Determine QC thresholds

cd ~/Downloads/RNAseq
mkdir QC

Script: QCthresholds.r

Thresholds were chosen based on violin plots of the data before QC

Wd: ~/Downloads/RNAseq/QC

Input:

Data directory for each mouse, ie ~/Downloads/RNAseq/data/memonet_data/data_download/slPsiwmg_JB_262_1_2_3/filtered_feature_bc_matrix/

Output:

ctrl_without_cutoff.png: violin plots of the 3 control mice before QC
QC_ctrl.png: violin plots of the 3 control mice after QC
train_without_cutoff.png
QC_train.png

The number of cells removed with each filter step are given with filterSteps.r

Input:

MEMONET dataset: ~/Downloads/RNAseq/data/memonet_data/combined_cellranger_no-normalization/outs/filtered_feature_bc_matrix/

Output:

Numbers are output on R console

Map MEMONET data onto AIBS dataset ("OA mapping")

cd ~/Downloads/RNAseq
mkdir AIBSmapping
cd AIBSmapping
mkdir OA test
  # 'OA' refers to Our (MEMONET) data mapped to AIBS data
cd OA
mkdir barcode_files count_matrices

Script: mapping_OA.r

Wd: ~/Downloads/RNAseq/AIBSmapping/OA

Query: MEMONET data

Reference: AIBS data

Input:

10X directory of all mice combined: ~/Downloads/RNAseq/data/memonet_data/combined_cellranger_no-normalization/outs/filtered_feature_bc_matrix/
AIBS dataset. The three files here: ~/Downloads/RNAseq/data/AIBS_data

Output:

prediction_scores.csv: lists each cell, the predicted cell type label, and prediction scores for each cell type
umap_AIBS_subclassLabelLegend.png: umap of the reference (AIBS data) with cell type subclass labels
umap_MEMONET_subclassLabelLegend.png: umap of the query (MEMONET data) projected onto AIBS space, labeled with the predicted labels

Test the accuracy of mapping on AIBS data

1. Generate a test dataset (downsample to 25% of each cell type; remove sample cells from rest of reference) and perform label transfer from the remaining 75% of data.
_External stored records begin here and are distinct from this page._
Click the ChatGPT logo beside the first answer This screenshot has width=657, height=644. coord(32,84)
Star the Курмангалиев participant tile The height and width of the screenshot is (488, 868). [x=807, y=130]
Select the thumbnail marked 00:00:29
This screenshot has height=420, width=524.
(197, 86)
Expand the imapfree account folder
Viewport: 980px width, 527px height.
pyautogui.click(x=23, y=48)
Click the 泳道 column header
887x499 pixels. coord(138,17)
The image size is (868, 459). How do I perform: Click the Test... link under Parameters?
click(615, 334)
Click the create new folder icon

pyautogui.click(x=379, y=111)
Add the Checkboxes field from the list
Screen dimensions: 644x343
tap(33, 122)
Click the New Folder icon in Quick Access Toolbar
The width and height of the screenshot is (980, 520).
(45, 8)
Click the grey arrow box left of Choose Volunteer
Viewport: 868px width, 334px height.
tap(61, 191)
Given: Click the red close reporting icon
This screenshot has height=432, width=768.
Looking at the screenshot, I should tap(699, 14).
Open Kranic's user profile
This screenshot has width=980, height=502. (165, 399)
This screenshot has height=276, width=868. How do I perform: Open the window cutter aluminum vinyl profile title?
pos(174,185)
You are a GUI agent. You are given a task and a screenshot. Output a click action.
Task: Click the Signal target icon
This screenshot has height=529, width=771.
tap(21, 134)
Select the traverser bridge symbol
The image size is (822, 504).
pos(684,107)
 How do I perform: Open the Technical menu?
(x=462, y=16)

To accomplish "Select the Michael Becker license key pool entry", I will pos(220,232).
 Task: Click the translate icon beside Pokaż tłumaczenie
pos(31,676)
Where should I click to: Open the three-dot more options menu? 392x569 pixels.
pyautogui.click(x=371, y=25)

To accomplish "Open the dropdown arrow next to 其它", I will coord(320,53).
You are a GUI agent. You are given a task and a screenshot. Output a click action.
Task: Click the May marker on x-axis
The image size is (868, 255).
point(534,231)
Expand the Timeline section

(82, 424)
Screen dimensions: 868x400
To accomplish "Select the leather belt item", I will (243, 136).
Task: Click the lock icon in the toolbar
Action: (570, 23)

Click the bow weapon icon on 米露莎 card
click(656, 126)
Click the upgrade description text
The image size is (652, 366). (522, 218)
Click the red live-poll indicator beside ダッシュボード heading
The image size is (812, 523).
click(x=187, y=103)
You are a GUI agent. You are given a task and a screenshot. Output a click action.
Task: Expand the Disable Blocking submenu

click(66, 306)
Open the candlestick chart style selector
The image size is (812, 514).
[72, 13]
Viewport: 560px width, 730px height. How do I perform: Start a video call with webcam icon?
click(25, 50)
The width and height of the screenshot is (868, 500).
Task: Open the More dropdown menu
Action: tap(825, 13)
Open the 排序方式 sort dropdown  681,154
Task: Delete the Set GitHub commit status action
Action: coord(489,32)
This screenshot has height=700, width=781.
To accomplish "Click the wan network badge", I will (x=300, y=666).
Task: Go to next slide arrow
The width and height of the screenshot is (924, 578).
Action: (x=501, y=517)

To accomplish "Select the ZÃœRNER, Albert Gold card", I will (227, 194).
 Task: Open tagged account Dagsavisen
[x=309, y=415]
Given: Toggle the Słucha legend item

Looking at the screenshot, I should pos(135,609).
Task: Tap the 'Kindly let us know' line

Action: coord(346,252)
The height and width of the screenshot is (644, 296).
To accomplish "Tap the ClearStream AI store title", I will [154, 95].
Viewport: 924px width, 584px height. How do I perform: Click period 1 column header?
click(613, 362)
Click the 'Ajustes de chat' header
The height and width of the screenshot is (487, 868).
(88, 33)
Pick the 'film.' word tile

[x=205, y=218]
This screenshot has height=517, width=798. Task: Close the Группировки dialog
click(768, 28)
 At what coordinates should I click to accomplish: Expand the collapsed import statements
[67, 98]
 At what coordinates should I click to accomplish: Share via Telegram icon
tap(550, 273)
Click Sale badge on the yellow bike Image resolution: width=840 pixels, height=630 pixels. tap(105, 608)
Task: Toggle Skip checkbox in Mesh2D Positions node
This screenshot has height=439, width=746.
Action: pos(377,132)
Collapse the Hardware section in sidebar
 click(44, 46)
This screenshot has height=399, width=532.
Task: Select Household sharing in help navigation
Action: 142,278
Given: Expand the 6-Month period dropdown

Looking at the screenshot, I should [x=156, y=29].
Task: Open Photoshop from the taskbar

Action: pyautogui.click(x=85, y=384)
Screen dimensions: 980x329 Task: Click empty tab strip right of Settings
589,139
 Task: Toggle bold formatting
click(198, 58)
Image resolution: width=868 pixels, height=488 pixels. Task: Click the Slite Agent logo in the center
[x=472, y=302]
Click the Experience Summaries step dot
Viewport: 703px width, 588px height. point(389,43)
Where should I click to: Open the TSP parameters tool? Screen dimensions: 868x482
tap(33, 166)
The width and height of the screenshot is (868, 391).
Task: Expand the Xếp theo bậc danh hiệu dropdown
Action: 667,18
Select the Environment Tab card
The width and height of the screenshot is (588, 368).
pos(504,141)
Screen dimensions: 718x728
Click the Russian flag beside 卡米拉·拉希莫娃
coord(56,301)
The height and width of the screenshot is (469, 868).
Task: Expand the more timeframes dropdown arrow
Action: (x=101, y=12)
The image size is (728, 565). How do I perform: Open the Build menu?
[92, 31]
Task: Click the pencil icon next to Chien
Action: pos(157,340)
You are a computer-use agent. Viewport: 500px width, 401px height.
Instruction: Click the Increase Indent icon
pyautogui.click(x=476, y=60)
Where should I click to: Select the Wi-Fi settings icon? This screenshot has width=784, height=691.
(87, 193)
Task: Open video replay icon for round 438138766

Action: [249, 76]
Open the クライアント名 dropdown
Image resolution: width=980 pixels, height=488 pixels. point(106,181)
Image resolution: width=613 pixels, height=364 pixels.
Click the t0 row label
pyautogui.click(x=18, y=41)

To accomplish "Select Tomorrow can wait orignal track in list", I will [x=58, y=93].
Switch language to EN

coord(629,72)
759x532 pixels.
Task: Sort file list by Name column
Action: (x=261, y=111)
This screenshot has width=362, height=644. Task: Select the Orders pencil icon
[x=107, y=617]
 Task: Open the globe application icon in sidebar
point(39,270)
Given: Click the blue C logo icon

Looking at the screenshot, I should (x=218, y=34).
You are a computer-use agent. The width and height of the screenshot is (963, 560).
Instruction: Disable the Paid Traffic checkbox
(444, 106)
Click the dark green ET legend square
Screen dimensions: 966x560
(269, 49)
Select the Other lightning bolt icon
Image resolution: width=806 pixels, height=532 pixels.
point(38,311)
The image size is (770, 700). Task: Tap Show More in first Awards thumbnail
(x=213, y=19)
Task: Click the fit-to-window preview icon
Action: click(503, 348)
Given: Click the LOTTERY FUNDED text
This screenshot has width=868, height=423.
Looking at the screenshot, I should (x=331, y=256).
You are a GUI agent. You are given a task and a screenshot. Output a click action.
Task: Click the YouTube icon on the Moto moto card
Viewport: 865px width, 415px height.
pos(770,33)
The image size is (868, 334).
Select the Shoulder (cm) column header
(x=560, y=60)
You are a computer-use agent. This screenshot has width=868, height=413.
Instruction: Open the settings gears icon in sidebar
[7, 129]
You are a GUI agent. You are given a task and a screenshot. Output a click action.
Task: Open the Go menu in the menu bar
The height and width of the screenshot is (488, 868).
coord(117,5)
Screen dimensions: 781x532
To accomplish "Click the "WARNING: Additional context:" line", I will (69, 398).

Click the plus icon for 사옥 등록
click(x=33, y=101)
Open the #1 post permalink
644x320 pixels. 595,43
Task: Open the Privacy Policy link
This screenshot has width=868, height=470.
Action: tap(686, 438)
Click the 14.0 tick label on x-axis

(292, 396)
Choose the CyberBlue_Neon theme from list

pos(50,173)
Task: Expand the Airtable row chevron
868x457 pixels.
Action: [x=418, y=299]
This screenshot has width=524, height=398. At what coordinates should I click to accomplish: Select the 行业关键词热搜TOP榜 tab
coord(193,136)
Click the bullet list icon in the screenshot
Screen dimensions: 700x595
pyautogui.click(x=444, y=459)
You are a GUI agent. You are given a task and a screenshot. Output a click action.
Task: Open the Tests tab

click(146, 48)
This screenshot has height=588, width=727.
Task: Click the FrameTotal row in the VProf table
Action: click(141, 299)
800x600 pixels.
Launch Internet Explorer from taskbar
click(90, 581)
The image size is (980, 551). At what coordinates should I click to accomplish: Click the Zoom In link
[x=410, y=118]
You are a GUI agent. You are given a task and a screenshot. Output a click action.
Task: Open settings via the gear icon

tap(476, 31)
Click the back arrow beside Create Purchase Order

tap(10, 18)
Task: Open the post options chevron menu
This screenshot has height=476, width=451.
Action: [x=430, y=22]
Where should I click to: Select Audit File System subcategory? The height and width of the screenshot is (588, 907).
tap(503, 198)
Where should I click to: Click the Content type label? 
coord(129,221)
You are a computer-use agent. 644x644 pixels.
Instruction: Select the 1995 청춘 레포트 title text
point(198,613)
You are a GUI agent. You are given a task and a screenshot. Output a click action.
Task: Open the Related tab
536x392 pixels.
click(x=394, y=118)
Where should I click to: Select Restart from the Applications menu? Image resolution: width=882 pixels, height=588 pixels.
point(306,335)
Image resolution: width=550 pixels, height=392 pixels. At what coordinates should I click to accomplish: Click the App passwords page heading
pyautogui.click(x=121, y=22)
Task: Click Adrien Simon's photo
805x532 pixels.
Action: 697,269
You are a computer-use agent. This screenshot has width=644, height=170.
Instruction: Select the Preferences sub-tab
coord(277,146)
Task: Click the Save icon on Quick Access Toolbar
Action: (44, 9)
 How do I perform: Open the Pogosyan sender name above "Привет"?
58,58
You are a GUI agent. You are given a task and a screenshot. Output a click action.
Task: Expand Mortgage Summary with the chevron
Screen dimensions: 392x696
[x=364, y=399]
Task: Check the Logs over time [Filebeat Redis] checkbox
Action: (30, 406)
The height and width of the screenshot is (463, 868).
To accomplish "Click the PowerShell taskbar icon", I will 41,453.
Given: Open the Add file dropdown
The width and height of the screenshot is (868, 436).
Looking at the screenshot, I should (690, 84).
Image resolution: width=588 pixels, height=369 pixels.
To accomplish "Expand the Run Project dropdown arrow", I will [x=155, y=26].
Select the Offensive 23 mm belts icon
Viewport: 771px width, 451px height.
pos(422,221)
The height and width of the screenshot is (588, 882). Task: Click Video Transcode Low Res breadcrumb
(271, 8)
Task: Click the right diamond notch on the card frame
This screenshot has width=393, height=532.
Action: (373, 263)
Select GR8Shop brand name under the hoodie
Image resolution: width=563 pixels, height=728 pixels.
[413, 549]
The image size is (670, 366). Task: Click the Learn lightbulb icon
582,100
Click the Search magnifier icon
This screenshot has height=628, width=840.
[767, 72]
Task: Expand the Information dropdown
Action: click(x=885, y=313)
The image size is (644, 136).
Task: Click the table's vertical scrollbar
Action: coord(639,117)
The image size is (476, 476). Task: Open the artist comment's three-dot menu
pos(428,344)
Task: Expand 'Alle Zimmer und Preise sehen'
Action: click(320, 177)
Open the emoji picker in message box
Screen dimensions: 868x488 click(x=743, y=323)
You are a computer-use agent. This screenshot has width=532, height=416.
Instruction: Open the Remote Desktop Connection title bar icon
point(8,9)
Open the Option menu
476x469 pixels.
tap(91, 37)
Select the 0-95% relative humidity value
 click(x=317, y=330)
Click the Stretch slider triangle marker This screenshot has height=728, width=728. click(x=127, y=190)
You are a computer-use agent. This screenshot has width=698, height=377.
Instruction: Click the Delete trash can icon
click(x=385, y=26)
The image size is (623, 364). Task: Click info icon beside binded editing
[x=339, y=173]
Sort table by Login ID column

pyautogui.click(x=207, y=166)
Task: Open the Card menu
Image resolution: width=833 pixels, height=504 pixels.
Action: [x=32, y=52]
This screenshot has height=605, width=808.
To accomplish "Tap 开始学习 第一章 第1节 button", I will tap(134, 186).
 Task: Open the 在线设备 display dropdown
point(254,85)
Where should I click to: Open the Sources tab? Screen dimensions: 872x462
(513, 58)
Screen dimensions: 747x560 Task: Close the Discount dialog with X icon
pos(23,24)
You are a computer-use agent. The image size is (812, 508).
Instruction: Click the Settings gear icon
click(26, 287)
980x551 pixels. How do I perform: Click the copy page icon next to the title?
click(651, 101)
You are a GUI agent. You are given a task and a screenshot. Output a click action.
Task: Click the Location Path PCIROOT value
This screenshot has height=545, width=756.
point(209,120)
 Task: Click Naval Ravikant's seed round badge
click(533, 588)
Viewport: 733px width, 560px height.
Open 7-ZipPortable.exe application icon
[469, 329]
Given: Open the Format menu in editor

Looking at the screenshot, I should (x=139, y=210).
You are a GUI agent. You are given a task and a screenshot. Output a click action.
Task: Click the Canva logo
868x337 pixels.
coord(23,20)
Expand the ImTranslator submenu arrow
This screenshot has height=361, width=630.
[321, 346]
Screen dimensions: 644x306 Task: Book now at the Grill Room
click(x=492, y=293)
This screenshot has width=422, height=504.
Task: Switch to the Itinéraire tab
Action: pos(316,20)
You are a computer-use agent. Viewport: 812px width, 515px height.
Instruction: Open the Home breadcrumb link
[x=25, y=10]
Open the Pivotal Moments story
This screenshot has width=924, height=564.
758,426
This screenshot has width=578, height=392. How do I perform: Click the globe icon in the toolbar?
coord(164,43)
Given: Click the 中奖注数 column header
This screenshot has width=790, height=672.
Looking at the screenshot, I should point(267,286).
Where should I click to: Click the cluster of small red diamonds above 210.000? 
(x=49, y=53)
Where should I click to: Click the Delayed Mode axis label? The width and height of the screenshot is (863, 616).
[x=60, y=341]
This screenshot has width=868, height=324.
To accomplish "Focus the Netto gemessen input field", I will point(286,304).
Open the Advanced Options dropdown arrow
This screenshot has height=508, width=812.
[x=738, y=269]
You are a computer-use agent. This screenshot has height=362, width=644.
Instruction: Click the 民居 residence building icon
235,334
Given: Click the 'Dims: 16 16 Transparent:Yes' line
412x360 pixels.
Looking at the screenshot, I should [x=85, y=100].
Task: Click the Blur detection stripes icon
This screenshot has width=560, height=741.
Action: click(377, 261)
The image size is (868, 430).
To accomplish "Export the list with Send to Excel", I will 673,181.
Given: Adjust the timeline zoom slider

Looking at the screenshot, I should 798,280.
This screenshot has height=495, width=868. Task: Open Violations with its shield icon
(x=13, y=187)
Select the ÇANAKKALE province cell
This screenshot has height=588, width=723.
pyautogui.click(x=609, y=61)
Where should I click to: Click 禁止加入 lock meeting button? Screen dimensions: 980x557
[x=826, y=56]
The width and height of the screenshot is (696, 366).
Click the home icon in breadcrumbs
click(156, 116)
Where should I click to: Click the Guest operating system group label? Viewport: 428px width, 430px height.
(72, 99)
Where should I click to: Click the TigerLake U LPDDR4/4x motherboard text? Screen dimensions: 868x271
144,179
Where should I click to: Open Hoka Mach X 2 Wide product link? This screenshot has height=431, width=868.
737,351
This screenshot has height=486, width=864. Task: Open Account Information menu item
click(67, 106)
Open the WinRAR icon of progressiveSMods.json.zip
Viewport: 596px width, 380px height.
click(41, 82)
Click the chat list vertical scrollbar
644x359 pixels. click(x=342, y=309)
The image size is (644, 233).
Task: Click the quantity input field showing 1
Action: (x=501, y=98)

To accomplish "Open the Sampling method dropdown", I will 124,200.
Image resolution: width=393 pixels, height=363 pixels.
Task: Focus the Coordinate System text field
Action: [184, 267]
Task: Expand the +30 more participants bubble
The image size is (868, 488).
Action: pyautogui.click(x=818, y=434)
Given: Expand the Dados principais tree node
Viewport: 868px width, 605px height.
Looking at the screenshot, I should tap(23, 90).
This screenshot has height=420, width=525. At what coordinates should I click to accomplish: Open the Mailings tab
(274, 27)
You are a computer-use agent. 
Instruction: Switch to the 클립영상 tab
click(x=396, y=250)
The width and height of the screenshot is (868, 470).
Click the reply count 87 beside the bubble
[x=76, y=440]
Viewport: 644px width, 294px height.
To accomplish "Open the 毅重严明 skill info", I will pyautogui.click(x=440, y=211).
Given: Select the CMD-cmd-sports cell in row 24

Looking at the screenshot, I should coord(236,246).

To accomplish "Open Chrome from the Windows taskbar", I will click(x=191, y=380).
Do this 100 times.

Query: 25% of AIBS data

Reference: remaining 75% of AIBS data

Script: mapping_test1.r

Wd: ~/Downloads/RNAseq/AIBSmapping/test

Input:

AIBS dataset. The three files here: RNAseq/data/AIBS_data

Output:

100 prediction_scores_*.csv files

2. Combine the 100 prediction score files into one file

Script: mapping_test2.r

Wd: ~/Downloads/RNAseq/AIBSmapping/test

Input:

100 prediction_scores_*.csv files

Output:

prediction_cutoff.csv

3. Summarize results: calculate false classification percentage, generate confusion matrix, compare mean and median scores of the test and OA mapping

Script: mapping_test3.r

Wd: ~/Downloads/RNAseq/AIBSmapping/test

Input:

~/Downloads/RNAseq/AIBSmapping/test/prediction_cutoff.csv
~/Downloads/RNAseq/AIBSmapping/OA/prediction_scores.csv

Output:

AIBStest_confusionMtx.png: heatmap of original cell type labels vs predicted labels for AIBS testing
maxPredictionScores-AIBStest_and_OA.csv: table of mean and median prediction.score.max for AIBS testing and OA mapping; shows calculation for all celltypes and subset for L2/3 cells

Determine a L2/3 mapping reliability cutoff

Each MEMONET cell gets a prediction score for each cell type in the AIBS dataset; all scores add up to 1. The cell type with the largest score becomes that cell's predicted cell type. To ensure we analyze only L2/3 neurons, we want to remove cells with low reliability for being labeled as L2/3. Reliability is calculated as the sum of prediction scores for L2/3 IT_1, L2/3 IT_2, and L2/3 IT_3.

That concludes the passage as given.